Una vista a 360 gradi del cratere Gale è la prima cartolina a colori inviata a Terra da Curiosity. È composta da 130 immagini a bassa risoluzione scattate da una delle sette macchine fotografiche, una 34 millimetri con sensore da 2 megapixel, montate sull’albero maestro.

Dettaglio della composizione panoramica inviata da Curiosity, con Mount Sharp sullo sfondo. Crediti: NASA/JPL-Caltech/MSSS

Da un orizzonte marziano all’altro, ecco, nell’immagine in fondo all’articolo, quel che vede Curiosity guardandosi attorno. È una vista panoramica a 360 gradi del cratere Gale, la prima sequenza a colori ricevuta al JPL della NASA dal rover in missione sul pianeta rosso. In primo piano, oltre a parti dello stesso rover, il suolo del cratere: un deserto di polvere e sassi, alcuni dei quali – grandi appena 1 cm – durante l’avventuroso atterraggio sono finiti sula carrozzeria del veicolo. Fortunatamente, senza provocare il minimo danno, garantisce Mike Watkins del JPL e mission manager di Curiosity: «Anzi, sarà interessante vedere per quanto tempo ce li porteremo appresso». Sul fondo, uscendo in gran parte al di sopra del campo di vista, si erge invece il Monte Sharp, destinazione finale della lunga avventura marziana del rover.

L’immagine, oltre a testimoniare che la macchina fotografica funziona e a fornire importanti informazioni logistiche (per esempio, sul percorso da seguire nei prossimi giorni), è di quelle a forte impatto: d’altronde, chi altri potrebbe mai postare su Facebook fotografie d’un altro mondo, scattate a 250 milioni di chilometri dalla Terra? Al tempo stesso, a parte il senso di solitudine assoluta che emerge dalla sconsolante aridità del panorama, la qualità può lasciare un po’ perplessi. «Le immagini che arriveranno in futuro avranno una risoluzione fino a otto volte migliore», promette però il responsabile della camera che ha scattato le foto, Mike Malin, del Malin Space Science Systems di San Diego.

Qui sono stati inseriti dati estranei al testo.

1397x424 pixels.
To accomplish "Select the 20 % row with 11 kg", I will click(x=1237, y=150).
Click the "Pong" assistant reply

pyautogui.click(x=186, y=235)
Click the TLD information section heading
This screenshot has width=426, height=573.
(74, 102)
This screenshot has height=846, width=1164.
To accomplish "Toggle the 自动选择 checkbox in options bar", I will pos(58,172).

Ma di che macchina fotografica si tratta? È una delle due Mastcam installate sull’albero maestro di Curiosity, quella di sinistra, per la precisione. Fra le 17 camere presenti a bordo del rover (7 delle quali, appunto, sull’albero), le due Mastcam sono quelle espressamente dedicate alle foto panoramiche. L’autrice di questi 130 scatti ha un’ottica da 35 mm, la compagna da 100 mm. Entrambe sono dotate di un sensore da 2 megapixel e di una memoria flash da 8GB.

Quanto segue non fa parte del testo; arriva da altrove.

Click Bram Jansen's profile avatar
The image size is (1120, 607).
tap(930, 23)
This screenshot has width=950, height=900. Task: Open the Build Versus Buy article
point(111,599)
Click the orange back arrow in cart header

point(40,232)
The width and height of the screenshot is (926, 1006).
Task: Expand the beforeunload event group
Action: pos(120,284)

Roba che nemmeno uno smartphone usato, verrebbe da dire… Le ragioni per una scelta apparentemente così low-profile sono però presto spiegate. Anzitutto, si tratta di un equipaggiamento progettato oltre otto anni fa, quando caratteristiche del genere erano perfettamente in linea con quanto la tecnologia metteva a disposizione. Ma la spiegazione forse più convincente è un’altra: la banda di trasmissione a disposizione di Curiosity è di appena 250 Mbit al giorno, da condividere fra tutti gli innumerevoli strumenti di bordo. Dunque è importante non esagerare con i pixel, pena saturare il ponte radio per una giornata intera con un solo scatto. D’altronde, come mostra bene questa prima composizione (cliccare qui sotto per ingrandirla), con un buon software di ricomposizione si possono fare miracoli.